Devant les piètres résultats de la société, en avril 2011, Patrice Chapuis est débarqué Pierre
Forest prend la présidence de Novescia. A cette époque, ce GIE regroupe en France près
de 80 laboratoires et 1 600 salariés pour un chiffre d’affaires de 130 millions d’euros. La société propose aux dirigeants de laboratoires rachetés de rentrer au capital des holdings régionales.
En 2010, la société Novescia ambitionnait d’être le N°1 d’un secteur présenté comme un « el
dorado ». En réalité, le groupe s’est laissé dépassé par son endettement, en raison d’une mauvaise perception de la structure des coûts des laboratoires (charges en personnel supérieurs aux coûts analytiques: inflation des coûts de fonctionnement non répercutables sur les tarifs avec en parallèle une bulle spéculative autour des prix d’acquisition et par conséquent une tendance à la chute de la rentabilité).
Début 2015, Novescia sera racheté par Cerba à 11 X EBE (source). L’agence de notation Fitch s’inquiètera des « conséquences de l’opération pour le profil de crédit de Cerba » et placera « sa note B+ sous perspective négative avec son ratio de levier de 6.5« , craignant « la volonté du groupe de financer l’intégralité de la somme par de la dette supplémentaire, les cash flow couvrant moins de deux fois les intérêts« .

+++++

**Consigne**
Recopiez fidèlement le passage de l'extrait sur Novescia compris entre « Devant les piètres » et « des holdings régionales. », bornes incluses. Seul l'extrait sert de source.

**Données affichées**
+++++

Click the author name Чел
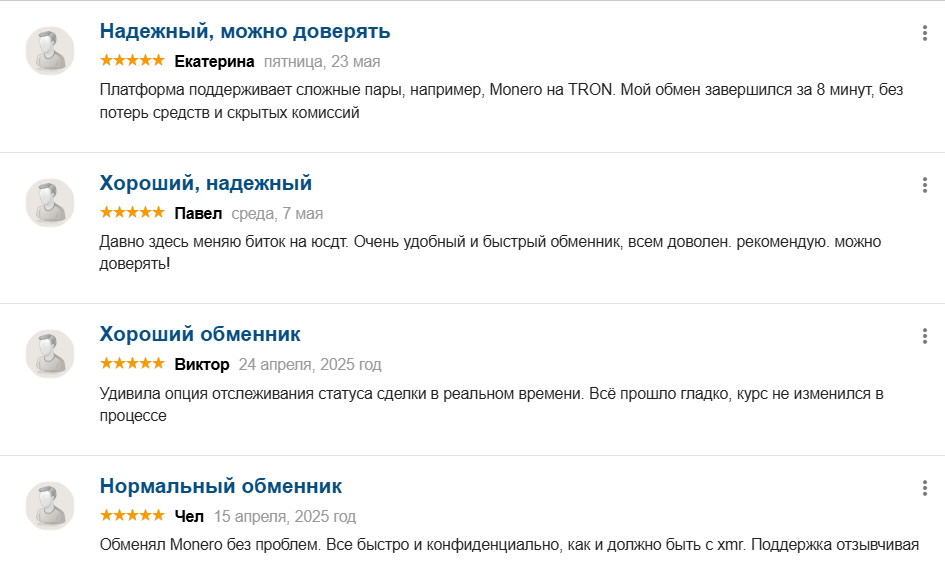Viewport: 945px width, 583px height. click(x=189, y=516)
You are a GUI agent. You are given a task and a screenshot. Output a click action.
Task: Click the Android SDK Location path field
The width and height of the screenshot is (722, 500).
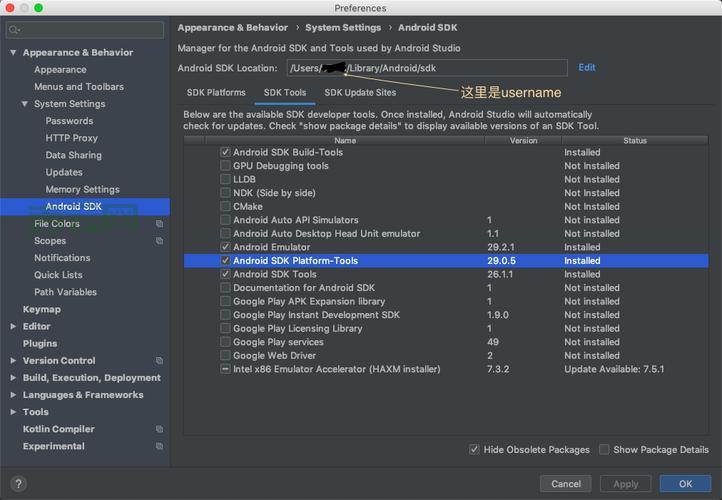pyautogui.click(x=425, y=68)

+++++

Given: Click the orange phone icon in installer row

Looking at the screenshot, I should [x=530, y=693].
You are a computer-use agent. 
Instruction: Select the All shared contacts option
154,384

+++++

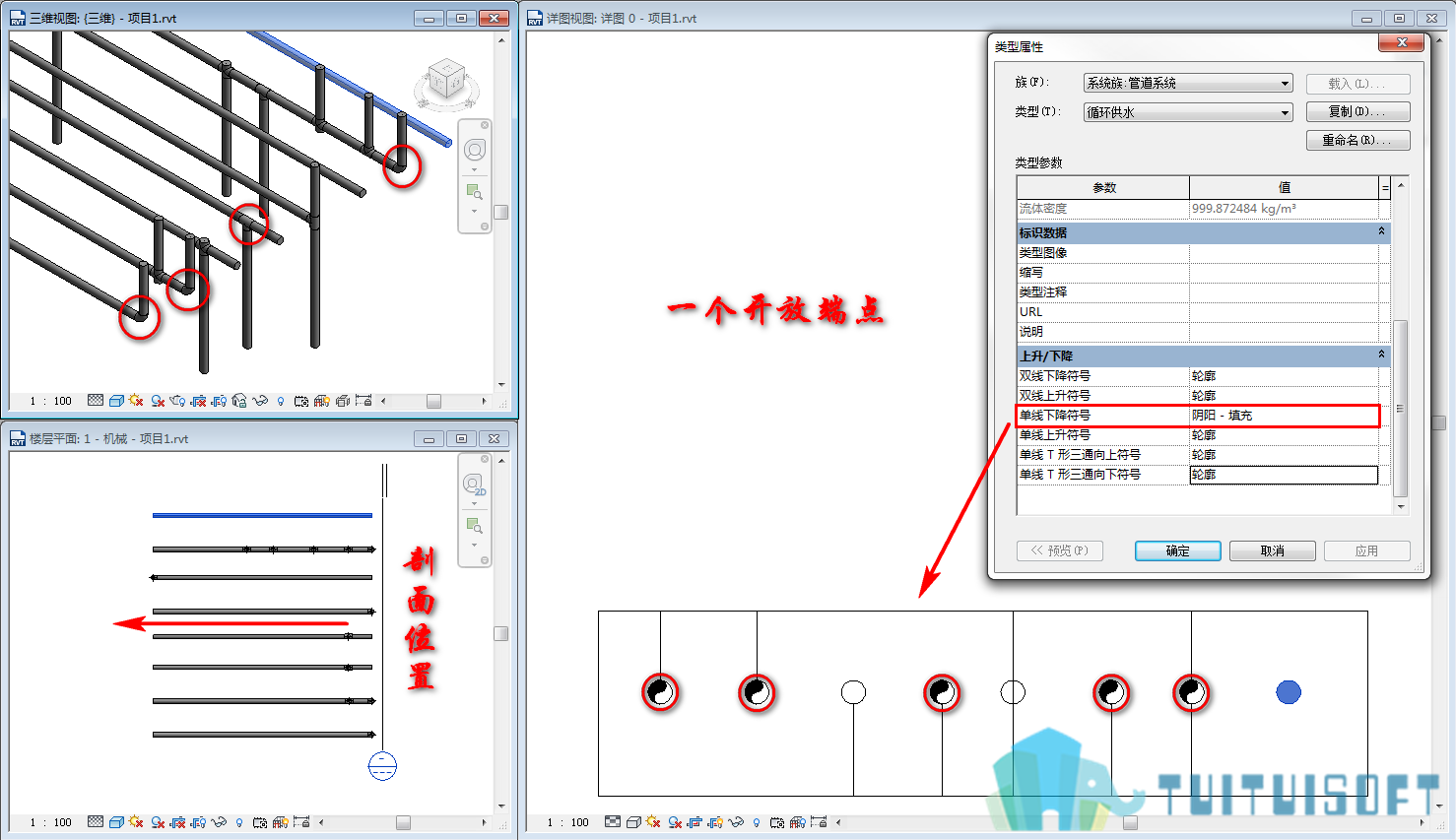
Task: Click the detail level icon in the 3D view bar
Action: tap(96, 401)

+++++

**Résultat**
Devant les piètres résultats de la société, en avril 2011, Patrice Chapuis est débarqué Pierre
Forest prend la présidence de Novescia. A cette époque, ce GIE regroupe en France près
de 80 laboratoires et 1 600 salariés pour un chiffre d’affaires de 130 millions d’euros. La société propose aux dirigeants de laboratoires rachetés de rentrer au capital des holdings régionales.